**ENTRIES SHOWN**

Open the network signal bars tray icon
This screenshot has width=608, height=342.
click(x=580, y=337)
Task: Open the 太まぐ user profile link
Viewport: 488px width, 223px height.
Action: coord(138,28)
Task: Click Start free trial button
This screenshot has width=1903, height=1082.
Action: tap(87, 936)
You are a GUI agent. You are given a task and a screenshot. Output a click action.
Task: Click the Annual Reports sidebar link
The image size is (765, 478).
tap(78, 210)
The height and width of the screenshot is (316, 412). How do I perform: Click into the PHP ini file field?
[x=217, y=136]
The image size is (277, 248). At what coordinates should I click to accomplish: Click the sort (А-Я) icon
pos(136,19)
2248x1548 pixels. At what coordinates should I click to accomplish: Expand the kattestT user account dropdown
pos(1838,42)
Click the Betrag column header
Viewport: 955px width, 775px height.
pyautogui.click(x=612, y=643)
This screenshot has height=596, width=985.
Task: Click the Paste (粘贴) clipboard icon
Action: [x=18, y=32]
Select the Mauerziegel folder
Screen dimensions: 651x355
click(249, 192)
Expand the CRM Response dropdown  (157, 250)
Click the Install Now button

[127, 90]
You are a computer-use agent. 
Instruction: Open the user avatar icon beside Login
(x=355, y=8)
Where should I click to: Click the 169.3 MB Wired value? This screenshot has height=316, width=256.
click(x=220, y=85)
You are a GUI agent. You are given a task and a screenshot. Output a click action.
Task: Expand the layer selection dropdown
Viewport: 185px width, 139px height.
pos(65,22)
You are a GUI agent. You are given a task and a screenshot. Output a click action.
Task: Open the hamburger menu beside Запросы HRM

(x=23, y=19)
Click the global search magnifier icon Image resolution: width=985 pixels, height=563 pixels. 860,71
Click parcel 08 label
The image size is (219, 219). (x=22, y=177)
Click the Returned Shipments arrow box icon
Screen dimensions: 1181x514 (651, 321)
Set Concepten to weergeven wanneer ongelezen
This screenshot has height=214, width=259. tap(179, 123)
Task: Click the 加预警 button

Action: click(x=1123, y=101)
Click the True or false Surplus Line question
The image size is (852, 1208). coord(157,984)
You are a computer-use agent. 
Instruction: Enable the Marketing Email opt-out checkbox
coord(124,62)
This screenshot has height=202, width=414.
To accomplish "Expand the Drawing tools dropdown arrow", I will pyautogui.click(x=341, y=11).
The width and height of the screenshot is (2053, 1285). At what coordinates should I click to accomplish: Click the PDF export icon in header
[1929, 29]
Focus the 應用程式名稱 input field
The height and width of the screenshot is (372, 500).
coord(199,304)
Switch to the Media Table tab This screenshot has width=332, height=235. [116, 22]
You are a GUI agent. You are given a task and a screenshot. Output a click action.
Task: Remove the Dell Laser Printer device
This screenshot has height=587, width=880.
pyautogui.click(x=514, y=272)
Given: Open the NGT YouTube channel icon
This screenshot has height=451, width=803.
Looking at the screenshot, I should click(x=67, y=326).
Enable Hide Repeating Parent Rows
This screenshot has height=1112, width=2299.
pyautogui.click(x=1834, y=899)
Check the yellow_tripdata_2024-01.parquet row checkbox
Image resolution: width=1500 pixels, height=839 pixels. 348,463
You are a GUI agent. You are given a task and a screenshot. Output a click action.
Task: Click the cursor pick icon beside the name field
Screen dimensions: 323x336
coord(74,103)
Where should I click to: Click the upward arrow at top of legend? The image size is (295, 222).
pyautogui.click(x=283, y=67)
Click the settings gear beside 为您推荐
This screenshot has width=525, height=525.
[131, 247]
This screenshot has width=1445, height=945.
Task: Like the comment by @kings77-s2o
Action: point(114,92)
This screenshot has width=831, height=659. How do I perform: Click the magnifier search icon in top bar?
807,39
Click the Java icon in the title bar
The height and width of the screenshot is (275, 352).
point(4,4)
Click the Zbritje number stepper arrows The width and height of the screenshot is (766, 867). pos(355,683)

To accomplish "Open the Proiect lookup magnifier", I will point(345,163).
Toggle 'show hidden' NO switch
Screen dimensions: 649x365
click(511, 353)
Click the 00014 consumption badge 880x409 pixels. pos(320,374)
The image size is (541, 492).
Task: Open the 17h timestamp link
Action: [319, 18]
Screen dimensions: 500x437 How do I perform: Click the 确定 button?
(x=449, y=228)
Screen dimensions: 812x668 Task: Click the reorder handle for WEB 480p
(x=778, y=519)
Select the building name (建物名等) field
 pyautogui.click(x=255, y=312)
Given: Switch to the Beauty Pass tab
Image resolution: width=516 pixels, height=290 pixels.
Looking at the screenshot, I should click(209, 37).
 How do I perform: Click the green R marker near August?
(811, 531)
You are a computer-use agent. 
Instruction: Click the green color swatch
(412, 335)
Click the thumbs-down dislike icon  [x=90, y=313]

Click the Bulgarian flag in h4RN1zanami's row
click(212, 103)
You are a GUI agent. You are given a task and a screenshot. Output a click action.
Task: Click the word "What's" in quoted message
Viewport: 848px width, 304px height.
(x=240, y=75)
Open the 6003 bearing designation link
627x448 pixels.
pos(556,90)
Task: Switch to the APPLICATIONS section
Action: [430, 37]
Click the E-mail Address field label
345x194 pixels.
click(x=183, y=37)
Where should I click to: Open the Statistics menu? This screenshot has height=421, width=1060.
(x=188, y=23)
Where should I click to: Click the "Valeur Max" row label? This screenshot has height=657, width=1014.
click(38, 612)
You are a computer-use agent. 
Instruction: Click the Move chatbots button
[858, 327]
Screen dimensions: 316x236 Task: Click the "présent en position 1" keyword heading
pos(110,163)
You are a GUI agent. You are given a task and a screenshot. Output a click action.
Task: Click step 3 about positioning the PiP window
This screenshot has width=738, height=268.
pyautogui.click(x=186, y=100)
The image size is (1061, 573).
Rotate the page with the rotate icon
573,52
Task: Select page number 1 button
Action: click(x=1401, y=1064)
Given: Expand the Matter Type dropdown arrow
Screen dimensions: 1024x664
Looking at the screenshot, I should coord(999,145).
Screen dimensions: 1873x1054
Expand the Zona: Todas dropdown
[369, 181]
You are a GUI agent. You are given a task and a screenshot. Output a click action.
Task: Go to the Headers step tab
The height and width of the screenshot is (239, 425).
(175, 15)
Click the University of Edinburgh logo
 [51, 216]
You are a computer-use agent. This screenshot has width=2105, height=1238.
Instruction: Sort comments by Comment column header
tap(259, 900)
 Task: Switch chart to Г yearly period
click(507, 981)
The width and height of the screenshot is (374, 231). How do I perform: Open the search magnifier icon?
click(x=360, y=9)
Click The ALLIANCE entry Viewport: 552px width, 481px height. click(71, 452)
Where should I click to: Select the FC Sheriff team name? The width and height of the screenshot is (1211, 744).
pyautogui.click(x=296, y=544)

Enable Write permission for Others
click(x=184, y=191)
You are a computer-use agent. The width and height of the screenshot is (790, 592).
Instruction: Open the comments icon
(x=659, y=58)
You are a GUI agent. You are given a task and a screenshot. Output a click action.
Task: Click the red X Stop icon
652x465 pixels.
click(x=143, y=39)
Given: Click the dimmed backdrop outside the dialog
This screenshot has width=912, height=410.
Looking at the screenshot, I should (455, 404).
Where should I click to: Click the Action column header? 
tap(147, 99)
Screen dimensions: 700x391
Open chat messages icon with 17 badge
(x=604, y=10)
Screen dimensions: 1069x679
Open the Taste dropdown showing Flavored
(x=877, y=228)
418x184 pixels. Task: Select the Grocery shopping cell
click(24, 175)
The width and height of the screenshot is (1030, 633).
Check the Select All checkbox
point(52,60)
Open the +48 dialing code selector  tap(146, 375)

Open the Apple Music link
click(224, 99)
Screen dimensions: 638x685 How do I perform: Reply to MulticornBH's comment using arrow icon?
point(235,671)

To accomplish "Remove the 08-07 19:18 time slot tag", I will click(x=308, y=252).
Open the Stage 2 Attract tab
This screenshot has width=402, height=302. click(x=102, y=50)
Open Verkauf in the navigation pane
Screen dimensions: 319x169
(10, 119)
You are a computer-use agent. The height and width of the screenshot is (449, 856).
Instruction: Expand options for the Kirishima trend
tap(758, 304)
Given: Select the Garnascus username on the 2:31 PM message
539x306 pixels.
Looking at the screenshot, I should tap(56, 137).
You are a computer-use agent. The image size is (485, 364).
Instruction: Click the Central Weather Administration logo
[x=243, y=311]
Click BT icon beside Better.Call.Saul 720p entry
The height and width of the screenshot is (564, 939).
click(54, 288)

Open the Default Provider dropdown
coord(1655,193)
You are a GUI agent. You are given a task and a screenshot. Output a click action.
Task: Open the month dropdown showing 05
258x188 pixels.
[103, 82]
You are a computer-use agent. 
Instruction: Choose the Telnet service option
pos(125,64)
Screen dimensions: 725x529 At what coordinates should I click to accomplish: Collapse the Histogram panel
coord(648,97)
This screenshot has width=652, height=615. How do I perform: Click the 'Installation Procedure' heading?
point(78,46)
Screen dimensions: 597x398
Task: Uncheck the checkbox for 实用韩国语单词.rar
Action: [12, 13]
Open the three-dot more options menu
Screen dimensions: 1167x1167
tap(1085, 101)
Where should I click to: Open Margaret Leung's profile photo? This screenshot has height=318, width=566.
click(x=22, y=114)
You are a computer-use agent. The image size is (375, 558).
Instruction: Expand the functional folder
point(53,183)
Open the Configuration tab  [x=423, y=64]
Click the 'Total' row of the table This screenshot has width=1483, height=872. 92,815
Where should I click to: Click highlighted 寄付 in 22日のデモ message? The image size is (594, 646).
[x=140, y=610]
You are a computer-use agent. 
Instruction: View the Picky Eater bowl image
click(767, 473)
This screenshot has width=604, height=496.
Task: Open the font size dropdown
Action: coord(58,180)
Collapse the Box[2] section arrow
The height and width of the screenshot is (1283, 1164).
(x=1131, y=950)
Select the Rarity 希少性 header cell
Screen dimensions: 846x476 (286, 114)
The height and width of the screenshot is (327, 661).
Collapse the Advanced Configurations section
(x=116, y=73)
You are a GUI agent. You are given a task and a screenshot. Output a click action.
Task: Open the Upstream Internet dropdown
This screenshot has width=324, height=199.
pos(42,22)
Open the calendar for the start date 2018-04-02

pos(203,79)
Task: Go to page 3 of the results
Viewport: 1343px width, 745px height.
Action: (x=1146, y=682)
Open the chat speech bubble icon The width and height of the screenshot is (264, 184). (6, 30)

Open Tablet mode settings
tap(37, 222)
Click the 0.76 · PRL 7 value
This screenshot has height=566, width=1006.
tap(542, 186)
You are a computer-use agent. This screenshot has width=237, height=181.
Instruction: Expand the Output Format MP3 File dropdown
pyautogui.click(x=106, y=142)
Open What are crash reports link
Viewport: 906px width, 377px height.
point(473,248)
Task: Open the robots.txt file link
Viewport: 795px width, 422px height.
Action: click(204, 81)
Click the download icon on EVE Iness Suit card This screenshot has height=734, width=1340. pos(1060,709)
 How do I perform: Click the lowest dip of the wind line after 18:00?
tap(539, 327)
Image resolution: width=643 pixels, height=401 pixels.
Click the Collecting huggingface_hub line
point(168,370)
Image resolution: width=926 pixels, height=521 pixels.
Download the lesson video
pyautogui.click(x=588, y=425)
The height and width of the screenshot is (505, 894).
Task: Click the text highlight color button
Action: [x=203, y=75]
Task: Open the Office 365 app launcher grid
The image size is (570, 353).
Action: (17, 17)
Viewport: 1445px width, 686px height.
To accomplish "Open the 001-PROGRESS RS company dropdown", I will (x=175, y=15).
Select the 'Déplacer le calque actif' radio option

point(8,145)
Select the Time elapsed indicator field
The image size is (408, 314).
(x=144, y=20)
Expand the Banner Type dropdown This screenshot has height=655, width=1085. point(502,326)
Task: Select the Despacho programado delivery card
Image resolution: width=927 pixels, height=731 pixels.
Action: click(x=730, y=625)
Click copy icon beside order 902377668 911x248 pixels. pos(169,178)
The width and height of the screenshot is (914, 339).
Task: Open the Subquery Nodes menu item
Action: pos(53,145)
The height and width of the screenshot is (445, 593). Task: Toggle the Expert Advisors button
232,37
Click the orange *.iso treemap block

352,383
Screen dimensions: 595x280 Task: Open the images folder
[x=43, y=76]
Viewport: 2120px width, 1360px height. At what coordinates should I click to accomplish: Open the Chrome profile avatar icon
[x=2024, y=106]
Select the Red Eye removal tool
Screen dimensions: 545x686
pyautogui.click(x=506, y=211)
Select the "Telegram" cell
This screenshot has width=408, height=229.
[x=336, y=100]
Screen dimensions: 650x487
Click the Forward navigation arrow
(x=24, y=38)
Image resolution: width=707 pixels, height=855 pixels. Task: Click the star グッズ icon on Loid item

**WORK TO BE COMPLETED**
Please count the lines in the entries above that contain the string "label". Reply with the number alone.

**FULL OUTPUT**
3